Wamena – Sejumlah pencari kerja (pencaker) dari Provinsi Papua Pegunungan yang tergabung dalam Forum Pribumi Papua Pegunungan, Aliansi Honorer Nasional, Hi-Labewa, serta koordinator lapangan dari delapan kabupaten mendirikan posko aksi di depan Kantor Gubernur Papua Pegunungan, Senin (30/6/2025).
Di posko tersebut terlihat berbagai perlengkapan seperti kapak, kayu bakar, dan dandang yang digunakan untuk memasak air dan menyeduh kopi, sebagai penghangat selama aksi berlangsung.
Pendirian posko ini merupakan bentuk tuntutan kepada Gubernur Papua Pegunungan dan Badan Kepegawaian Daerah (BKD) atas belum ditanggapinya hasil seleksi Calon Pegawai Negeri Sipil (CPNS) tahun 2024.
Ketua Forum Pribumi Papua Pegunungan, Yusup Yikwa, menegaskan bahwa pihaknya akan tetap bertahan sampai ada kepastian pertemuan langsung dengan gubernur.
“Kami akan tetap bertahan di sini dengan membuka posko secara resmi sampai ada kepastian bertemu dengan Gubernur Papua Pegunungan terkait tuntutan kami,” ujarnya.

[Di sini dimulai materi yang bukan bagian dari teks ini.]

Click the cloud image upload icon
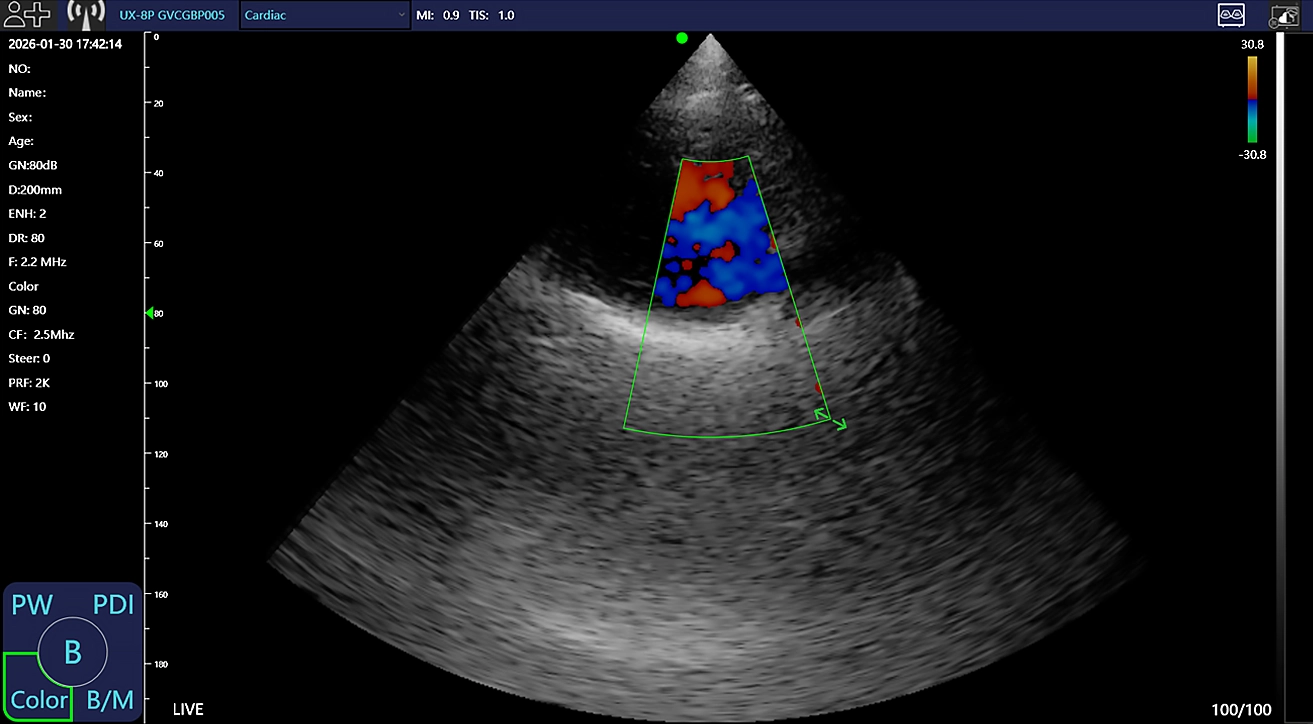The height and width of the screenshot is (724, 1313). [1284, 15]
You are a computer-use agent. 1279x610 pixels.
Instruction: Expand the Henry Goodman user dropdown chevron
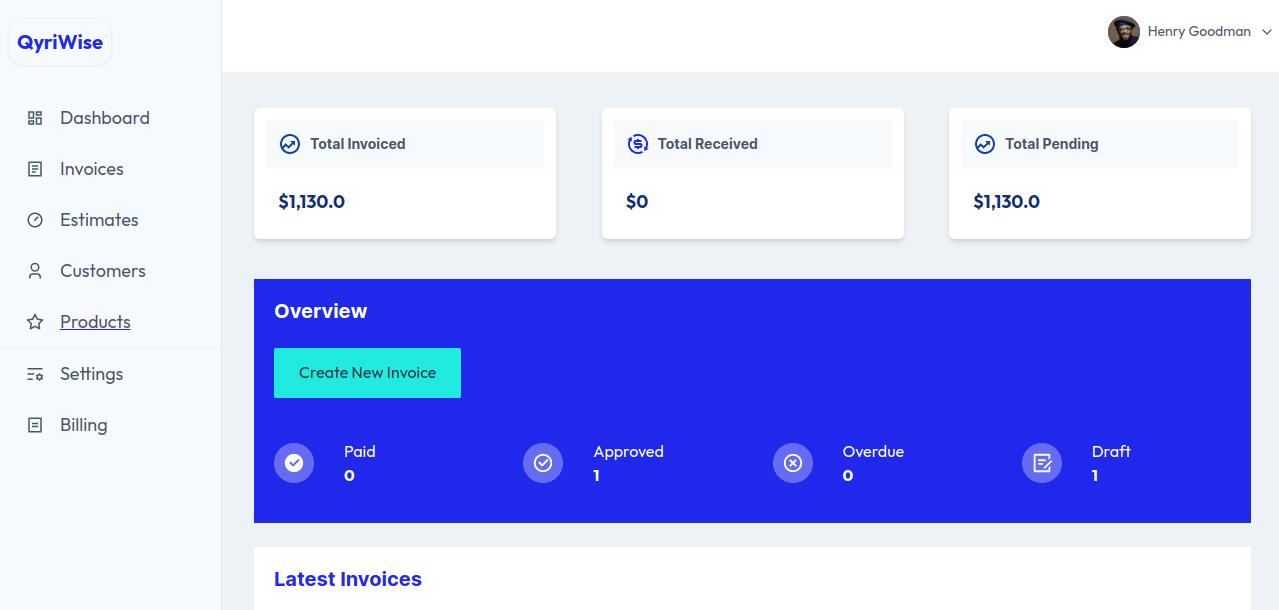click(1267, 32)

Adapun tuntutan yang disampaikan para pencaker mencakup:
1. Meminta kebijakan Gubernur terkait 251 formasi CPNS yang belum terisi di Provinsi Papua Pegunungan.
2. Mempertanyakan nasib 179 anak cucu perintis yang tidak lulus, sementara hanya 21 orang yang dinyatakan lolos; serta mendesak kebijakan afirmatif dari pemerintah provinsi.
3. Mendesak optimalisasi seluruh kuota agar tidak ada formasi yang dikembalikan ke pemerintah pusat di Jakarta.
Ketua Himpunan Lahir Besar Wamena (Hi-Labewa), Samuel Pigai, juga menyampaikan pernyataan sikap.
“Kami meminta kepada pemerintah Provinsi Papua Pegunungan, dalam hal ini Bapak Gubernur, untuk membuka ruang dialog serta menghadirkan OPD terkait guna membahas aspirasi para pencaker. Tujuannya agar para pencaker tidak lagi turun ke jalan dan potensi konflik dapat diminimalkan.”Katanya
Samuel menilai, sejak pengumuman hasil Seleksi Kompetensi Dasar (SKD) CPNS, dinas terkait belum memfasilitasi pertemuan antara pencaker dan Gubernur, meskipun permintaan tersebut telah disuarakan dalam berbagai aksi.
Ia melanjutkan, ruang dialog yang terbuka akan memungkinkan para pencaker menyampaikan langsung aspirasi dan tuntutan kepada pemerintah provinsi. Dengan demikian, komunikasi dan kerja sama dapat terbangun lebih baik, serta potensi gangguan terhadap ketertiban umum dapat dicegah.
“Permintaan ini menunjukkan bahwa para pencaker ingin didengar secara langsung oleh Bapak Gubernur. Jika itu terjadi, suasana yang kondusif dan harmonis antara pemerintah dan pencaker bisa tercipta,” tutupnya.